The empty nest phase can be bittersweet. While parents might be proud of their children for growing up, it also means watching them leave home.
It's a big change for the entire family, and reassessing your life insurance needs at this point is a good idea.
While you might not need as much coverage now, it's important to reconsider how your existing policy would help protect your surviving spouse and family from money troubles when you die.
When do parents become empty nesters?
Parents are officially empty nesters once all their kids have graduated from university or college, or left home.
But there's no set age for this happening. Adult children are living at home longer, meaning some empty nesters are 45, while others are 55 or 65.
Becoming an empty nester does not always mean your monthly expenses drop. In fact, baby boomers are increasingly concerned about debt taken on to finance education for their kids. Many believe it impacts their ability to meet financial goals.
Empty nesters likely still have car and mortgage payments, while school loans and medical bills may be added. Yet as your life changes, it's a good opportunity to review your personal finances and insurance needs together.
Why do insurance needs change?
There are a few overarching reasons why any empty nester may want to use this time to reconsider their coverage:
- Children become self-sufficient: Having grown children might not carry the same price tag as raising a young and growing family. The likely question on your mind is then "When do you stop paying for life insurance?" It's common for many to have reduced insurance needs once kids become grown adults. You might not even need a policy once you reach the empty nest stage.
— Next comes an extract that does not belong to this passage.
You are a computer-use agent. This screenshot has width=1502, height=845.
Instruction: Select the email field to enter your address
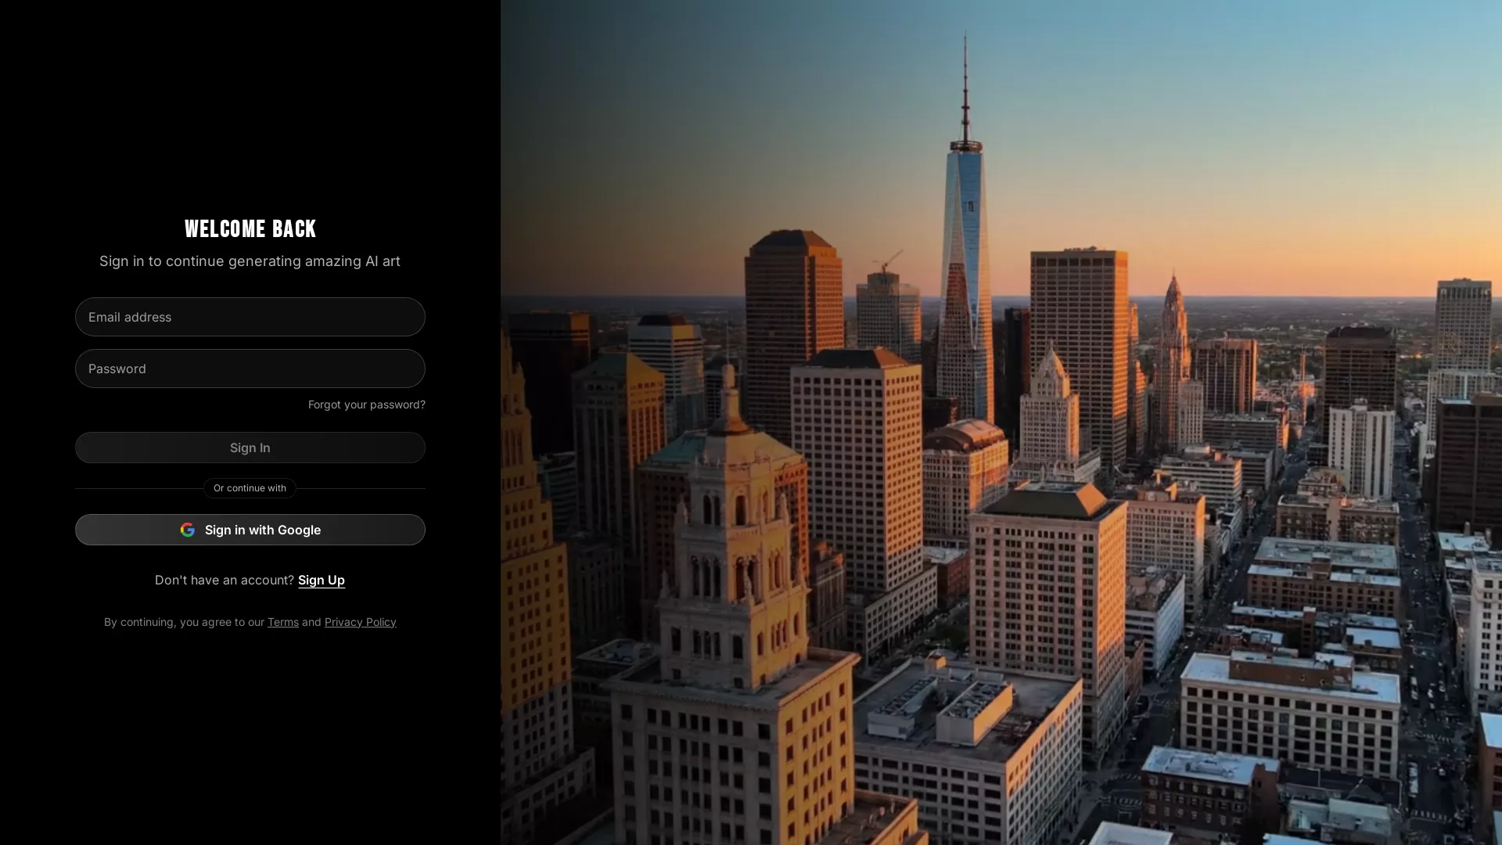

- Higher education is expensive: Higher education is a dream for many, whether a four-year university, community college or a vocation/trade school. As a parent, you want to do anything to make that a reality for your children. But this often means taking on debt. Tuition costs are high and growing higher. This could complicate your family's finances if you pass unexpectedly and your kid is still attending college. Suddenly, they may have to find a way to make mortgage and tuition payments, as well as potentially assume your debts. These are problems life insurance could help with.
- You're more financially stable: Maybe your savings have grown over your working career and you could handle an emergency cost without putting your financial well-being at risk. If that's the case, down-sizing a policy might be an option. Though you may not need as much insurance as before, keeping a policy active ensures a surviving spouse and family have help with funeral costs.
Regardless of whether your coverage needs go up or down, be sure to keep one eye on the future: Coordinating life insurance with retirement planning is a good-sense tactic to achieving financial goals.
Finding the right amount of coverage
There are a few ways to reflect life changes in your insurance coverage. For example, you could take steps to reduce your coverage. It’s also a good idea to periodically reevaluate or investigate canceling your policy if you are in a comfortable-enough position financially.